Notably, pitch is a pivotal dimension in Finnish folk music. Similarly to folk music in other parts of the world, Finnish folk music stresses the importance of improvisation and variation of a motif by adding grace notes or various kinds of auxiliary notes (Saha, 1996). These pitch-based features are partly a consequence of the independence of folk music from musical scores: most folk tunes are transmitted from generation to generation through performance practice and memory rather than written scores. Moreover, Finnish folk music is often monophonic or heterophonic, with contemporary variations of the same lines of music played according to the idiomatic characteristics associated with the performance of a particular instrument (Asplund et al., 2006). For instance, music played by the kantele is repeated and varied particularly in the melody and harmony dimensions (Saha, 1996). Hence, our findings of pitch-specific enhancements of ERP responses contribute to the growing literature on auditory neuroplasticity specific to the idiosyncratic practices of a musical style (see below).

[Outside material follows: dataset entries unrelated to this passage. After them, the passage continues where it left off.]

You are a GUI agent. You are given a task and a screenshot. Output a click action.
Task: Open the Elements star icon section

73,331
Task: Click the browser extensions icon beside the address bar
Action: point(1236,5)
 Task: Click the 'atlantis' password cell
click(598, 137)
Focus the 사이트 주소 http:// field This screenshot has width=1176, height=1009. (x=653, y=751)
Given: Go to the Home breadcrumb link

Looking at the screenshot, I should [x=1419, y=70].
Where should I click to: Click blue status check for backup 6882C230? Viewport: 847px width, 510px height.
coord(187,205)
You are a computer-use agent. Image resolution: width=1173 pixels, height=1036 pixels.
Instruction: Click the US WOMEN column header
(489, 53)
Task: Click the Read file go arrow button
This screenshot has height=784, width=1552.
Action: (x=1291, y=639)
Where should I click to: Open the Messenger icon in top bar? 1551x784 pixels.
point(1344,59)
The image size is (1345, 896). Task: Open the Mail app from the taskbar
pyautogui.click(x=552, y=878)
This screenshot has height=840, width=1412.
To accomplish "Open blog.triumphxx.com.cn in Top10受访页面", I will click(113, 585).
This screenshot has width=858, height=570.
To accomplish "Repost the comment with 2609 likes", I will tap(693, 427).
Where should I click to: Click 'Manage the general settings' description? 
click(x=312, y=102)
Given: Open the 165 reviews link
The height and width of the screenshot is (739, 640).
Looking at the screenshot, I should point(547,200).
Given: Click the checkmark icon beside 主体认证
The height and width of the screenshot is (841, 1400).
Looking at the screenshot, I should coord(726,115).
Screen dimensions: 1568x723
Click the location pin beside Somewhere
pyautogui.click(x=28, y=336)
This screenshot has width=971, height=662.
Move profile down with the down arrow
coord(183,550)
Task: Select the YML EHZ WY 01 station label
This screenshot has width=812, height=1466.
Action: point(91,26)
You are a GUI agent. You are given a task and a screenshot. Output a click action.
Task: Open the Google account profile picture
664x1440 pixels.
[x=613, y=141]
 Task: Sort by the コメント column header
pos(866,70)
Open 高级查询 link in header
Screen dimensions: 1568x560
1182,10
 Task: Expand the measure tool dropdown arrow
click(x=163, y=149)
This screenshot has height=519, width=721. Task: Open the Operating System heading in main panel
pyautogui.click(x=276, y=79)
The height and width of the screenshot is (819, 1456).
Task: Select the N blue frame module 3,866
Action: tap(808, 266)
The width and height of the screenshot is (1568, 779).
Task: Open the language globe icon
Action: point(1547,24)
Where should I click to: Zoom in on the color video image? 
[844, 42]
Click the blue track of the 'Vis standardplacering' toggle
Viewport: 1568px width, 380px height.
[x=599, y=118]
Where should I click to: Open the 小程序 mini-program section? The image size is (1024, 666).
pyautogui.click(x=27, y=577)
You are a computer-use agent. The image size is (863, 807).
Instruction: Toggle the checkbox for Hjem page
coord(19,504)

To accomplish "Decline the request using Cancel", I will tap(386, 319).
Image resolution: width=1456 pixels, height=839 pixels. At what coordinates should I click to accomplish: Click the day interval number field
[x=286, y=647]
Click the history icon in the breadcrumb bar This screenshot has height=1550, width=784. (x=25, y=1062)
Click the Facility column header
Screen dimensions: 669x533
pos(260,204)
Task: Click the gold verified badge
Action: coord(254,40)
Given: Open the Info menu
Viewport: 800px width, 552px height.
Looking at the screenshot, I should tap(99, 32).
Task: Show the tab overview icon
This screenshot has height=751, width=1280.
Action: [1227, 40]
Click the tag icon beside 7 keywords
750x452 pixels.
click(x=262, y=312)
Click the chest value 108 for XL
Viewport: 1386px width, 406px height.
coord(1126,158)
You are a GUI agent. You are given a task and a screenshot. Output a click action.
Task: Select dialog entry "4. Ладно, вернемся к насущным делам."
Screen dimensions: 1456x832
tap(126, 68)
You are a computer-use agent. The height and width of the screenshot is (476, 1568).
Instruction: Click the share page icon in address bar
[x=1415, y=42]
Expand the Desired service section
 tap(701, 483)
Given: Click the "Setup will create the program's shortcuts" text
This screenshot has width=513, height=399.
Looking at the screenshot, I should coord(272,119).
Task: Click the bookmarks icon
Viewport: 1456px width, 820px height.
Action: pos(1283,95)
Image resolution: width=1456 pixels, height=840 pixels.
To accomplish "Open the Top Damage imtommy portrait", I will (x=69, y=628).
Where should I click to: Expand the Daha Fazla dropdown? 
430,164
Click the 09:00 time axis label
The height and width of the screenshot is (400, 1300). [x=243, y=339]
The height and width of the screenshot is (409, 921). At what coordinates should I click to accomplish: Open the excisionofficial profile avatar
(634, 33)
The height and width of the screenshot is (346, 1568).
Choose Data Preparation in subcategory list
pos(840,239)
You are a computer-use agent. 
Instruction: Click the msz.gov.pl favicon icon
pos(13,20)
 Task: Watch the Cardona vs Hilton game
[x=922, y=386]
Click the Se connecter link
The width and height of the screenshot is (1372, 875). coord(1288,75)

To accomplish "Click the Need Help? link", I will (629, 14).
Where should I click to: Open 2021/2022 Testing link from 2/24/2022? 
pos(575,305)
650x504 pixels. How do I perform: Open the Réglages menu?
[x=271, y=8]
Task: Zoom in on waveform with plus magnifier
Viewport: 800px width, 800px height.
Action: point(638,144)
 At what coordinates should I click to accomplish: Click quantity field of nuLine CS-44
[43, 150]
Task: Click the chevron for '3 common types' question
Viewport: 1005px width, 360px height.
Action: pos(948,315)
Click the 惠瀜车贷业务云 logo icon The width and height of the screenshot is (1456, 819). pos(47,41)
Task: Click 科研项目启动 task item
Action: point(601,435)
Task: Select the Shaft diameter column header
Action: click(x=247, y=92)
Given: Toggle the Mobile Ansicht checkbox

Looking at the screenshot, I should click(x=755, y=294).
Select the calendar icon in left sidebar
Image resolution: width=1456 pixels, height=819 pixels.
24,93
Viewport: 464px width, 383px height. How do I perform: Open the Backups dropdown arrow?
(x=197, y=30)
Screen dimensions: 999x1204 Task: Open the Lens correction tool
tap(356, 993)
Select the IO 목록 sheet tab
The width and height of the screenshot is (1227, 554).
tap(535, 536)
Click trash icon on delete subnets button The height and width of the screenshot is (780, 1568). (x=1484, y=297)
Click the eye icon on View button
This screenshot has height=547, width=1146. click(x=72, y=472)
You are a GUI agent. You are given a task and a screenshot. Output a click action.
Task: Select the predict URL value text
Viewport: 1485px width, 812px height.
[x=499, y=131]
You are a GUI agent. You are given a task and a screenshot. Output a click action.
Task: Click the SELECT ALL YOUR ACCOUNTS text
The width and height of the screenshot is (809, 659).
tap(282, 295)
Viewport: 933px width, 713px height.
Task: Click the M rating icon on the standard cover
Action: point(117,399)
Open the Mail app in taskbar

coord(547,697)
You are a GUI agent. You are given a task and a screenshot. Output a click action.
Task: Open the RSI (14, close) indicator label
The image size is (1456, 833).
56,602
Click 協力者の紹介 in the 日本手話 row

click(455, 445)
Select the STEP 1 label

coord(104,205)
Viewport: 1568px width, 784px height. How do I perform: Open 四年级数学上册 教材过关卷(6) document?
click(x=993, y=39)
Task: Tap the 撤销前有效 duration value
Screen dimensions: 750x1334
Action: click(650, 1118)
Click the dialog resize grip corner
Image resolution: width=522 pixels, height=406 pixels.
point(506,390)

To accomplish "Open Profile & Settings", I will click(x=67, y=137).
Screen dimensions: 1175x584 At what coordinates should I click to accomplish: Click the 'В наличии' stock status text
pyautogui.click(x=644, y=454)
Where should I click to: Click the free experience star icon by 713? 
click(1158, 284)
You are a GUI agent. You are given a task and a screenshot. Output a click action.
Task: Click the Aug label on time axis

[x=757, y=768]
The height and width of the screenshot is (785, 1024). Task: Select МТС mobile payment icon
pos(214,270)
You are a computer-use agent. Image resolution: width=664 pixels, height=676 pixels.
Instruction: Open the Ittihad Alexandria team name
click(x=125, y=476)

Previously, parameter-specific pre-attentive enhancement of sound processing has been evidenced among classical musicians for timbre (trumpet vs. violin players) (Pantev et al., 2001) and spatial sound origin (conductors vs. pianists) (Nager et al., 2003). It was also shown for pitch (Koelsch et al., 1999) in violin players without being generalizable for other instrumentalists (Tervaniemi et al., 2005). Correspondingly, it was shown for spatial sound origin and intensity in rock musicians (Tervaniemi et al., 2006) and, among other sound features, also for rhythmic changes and pitch glides in jazz musicians (Vuust et al., 2005, 2012). Together with the current MMN data and previously introduced ERAN evidence (Brattico et al., 2013), we are tempted to conclude that the sound parameters which are of most importance in a given musical genre or which became most familiar during the training history (e.g., timbre of one’s own instrument) become particularly sensitively processed during the course of the musicians’ training history. This line of reasoning is supported by the current finding with regard to the rhythm MMN which, in contrast to pitch MMN, was enhanced in Folk musicians when compared with non-musicians only when tones were lengthened but not when they were shortened. In other words, rhythmic modulation was not encoded by Folk musicians in great detail. This is not a surprise when keeping in mind the special characteristics of Finnish folk music as described above. In contrast, rhythm MMN did differentiate jazz musicians and non-musicians in a pioneering MMNm study (Vuust et al., 2005). In jazz, very fine-grained modulations in the timing of the performance carry high importance in expressivity of music.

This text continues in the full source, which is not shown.